● **PASSAGE TO READ**
* start *

New data from the government reveals that watching TV, washing clothes and even turning on the lights is now cheaper than it was ten years ago.
That might be a surprise to many households as they review their electricity bills, bearing in mind that all the statistics of the past year or more have unequivocally stated that energy costs have doubled over the decade.
Reading the research closely, we discovered that the Department of Energy and Climate Change (DECC) was sharing some positive news about energy efficiency, rather than utility bills.
The report, Energy efficient products – helping us cut energy use, shows the cost of running household appliances has fallen dramatically and, in some cases, halved due to tougher minimum performance standards that have led to more and more energy efficient products dominating the market.
DECC reports that an appliance’s energy rating is the most important factor for consumers when choosing a new fridge or washing machine. In just three years, the sales of energy efficient refrigerators, washing machines and televisions increased by around 18% on average.
But the most pleasing piece of information from DECC is its wholehearted endorsement of LED lights.
DECC says, “Households could spend 80% less if they used LEDs rather than traditional bulbs over the course of the LED bulb’s lifespan. This includes the cost of purchasing traditional light bulbs over five and half years, which would be about £135, compared to a single LED that will last the same amount of time and cost only around £9.30.

* end *

Reproduce everything from "The report, Energy" down to "dominating the market." in the passage on household energy costs, replacing "household appliances" with "domestic appliances".

● **RAW DATA**
* start *

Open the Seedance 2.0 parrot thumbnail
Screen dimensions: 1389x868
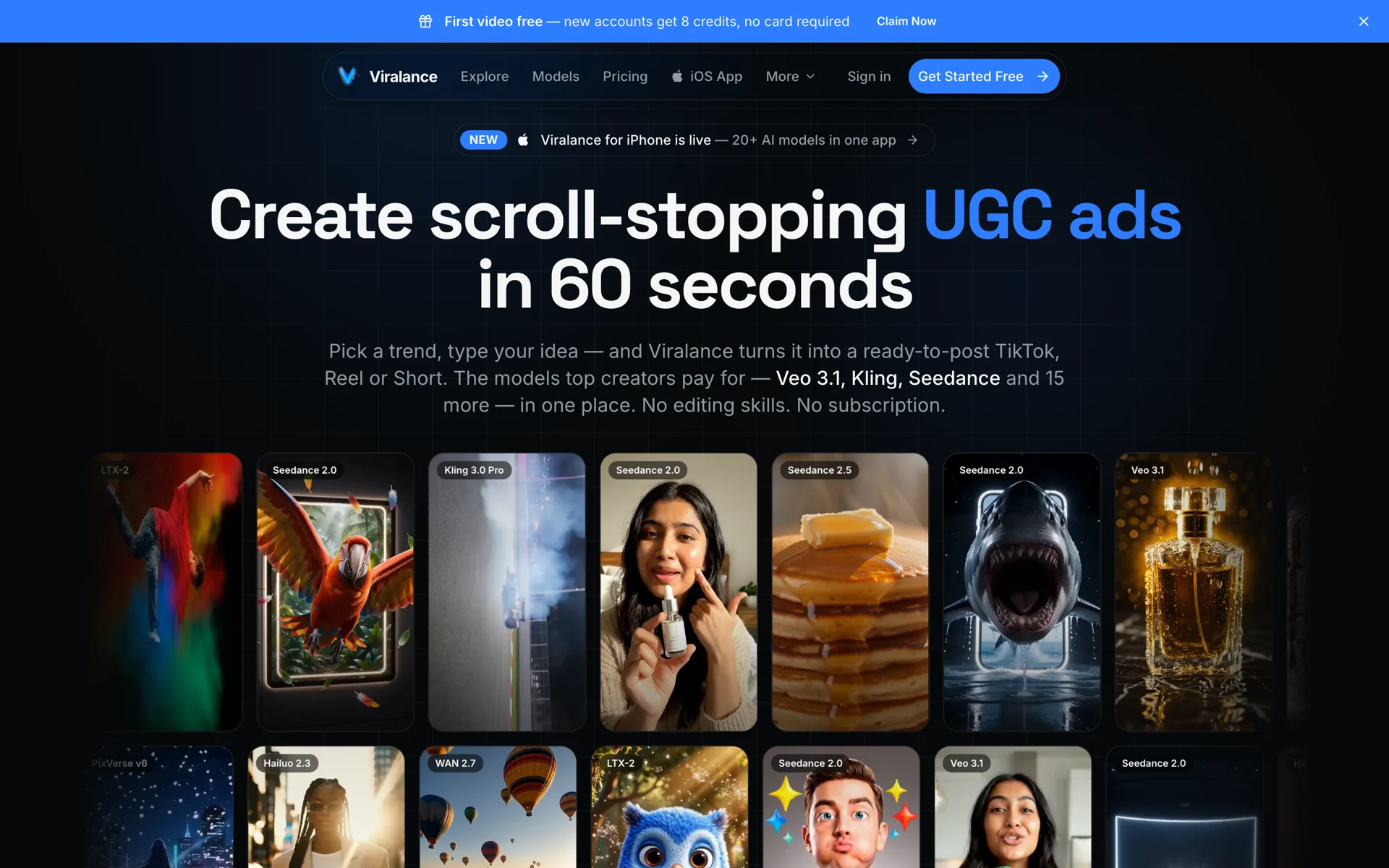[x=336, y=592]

* end *
* start *

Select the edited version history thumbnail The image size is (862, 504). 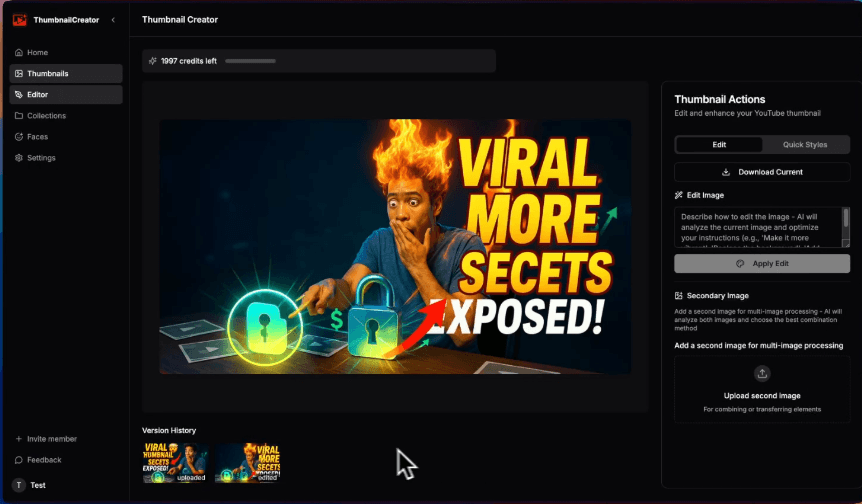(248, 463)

* end *

● **SOLUTION TO THIS PROBLEM**
The report, Energy efficient products – helping us cut energy use, shows the cost of running domestic appliances has fallen dramatically and, in some cases, halved due to tougher minimum performance standards that have led to more and more energy efficient products dominating the market.